Кого, согласно отрывку о подготовке пленума ЦК, утвердили докладчиком от ЦК?

━━━ Цитируемый отрывок ━━━

А Средняя Азия? Да я никогда не видел, как хлопок растет". Сталин настаивал: "Нет, вы сделаете доклад". "Нет, товарищ Сталин, очень прошу вас, освободите меня. Я не хочу ни подводить ЦК, ни ставить себя в глупое положение, взявшись сделать доклад на тему, которой я, собственно, не знаю. Доложить Пленуму я не смогу". Он еще подумал: "Ну, хорошо, давайте поручим Андрееву". Андреев когда-то занимался сельским хозяйством и создал себе в партии славу знатока деревни. В сравнении с другими членами Политбюро он, конечно, лучше знал сельское хозяйство, хотя я был не особенно высокого мнения о его познаниях. Этот довольно сухой человек и формалист обычно пользовался различными бюрократическими записками, строил свои сообщения на основе записок других таких же знатоков сельского хозяйства. Во всяком случае, я был доволен, что меня миновала чаша сия. И Андрей Андреевич был утвержден докладчиком от ЦК на пленуме. Тогда он являлся членом Политбюро и секретарем ЦК. Имелся еще какой-то комитет по сельскому хозяйству - некая надстройка между ЦК и Советом Министров СССР. Андреев был председателем этого комитета, а я числился его заместителем и членом одного из бюро в комитете. Данный суррогат был создан Сталиным. Не знаю, для чего он был нужен и в чем конкретно заключалась его роль. Подошло время, созвали Пленум[3].

━━━ Фрагменты данных ━━━

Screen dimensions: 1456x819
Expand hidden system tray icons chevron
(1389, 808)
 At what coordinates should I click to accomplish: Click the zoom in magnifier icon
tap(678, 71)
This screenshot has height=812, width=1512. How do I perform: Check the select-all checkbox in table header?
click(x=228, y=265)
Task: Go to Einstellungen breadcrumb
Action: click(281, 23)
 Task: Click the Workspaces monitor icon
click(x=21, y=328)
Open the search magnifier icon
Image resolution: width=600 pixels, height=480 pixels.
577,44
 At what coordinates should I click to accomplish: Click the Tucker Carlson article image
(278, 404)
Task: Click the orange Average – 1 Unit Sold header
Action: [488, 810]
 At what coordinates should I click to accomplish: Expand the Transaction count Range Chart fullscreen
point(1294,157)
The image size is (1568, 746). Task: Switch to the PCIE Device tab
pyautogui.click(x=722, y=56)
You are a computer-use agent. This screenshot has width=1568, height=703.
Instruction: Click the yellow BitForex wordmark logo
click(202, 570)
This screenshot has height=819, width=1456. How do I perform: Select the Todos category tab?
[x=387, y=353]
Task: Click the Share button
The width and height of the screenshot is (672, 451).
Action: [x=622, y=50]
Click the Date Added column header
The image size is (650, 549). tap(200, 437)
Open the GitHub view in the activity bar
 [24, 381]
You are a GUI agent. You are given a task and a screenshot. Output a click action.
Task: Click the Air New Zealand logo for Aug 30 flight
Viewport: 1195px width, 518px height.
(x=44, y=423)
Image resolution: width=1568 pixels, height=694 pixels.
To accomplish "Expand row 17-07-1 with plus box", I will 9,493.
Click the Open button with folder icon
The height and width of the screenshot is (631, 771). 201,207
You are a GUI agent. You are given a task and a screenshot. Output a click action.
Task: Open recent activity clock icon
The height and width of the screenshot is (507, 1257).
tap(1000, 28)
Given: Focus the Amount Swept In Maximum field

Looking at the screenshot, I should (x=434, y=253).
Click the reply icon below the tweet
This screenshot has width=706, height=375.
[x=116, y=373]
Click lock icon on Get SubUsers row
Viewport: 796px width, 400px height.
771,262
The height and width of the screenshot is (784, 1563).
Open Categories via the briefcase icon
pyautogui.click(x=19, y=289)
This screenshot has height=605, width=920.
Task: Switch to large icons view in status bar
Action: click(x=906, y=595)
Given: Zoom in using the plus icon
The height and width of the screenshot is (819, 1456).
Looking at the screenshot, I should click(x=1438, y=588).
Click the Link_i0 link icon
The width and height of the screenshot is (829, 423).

━━━

## Ответ на задачу
Докладчиком от ЦК утвердили Андрея Андреевича Андреева.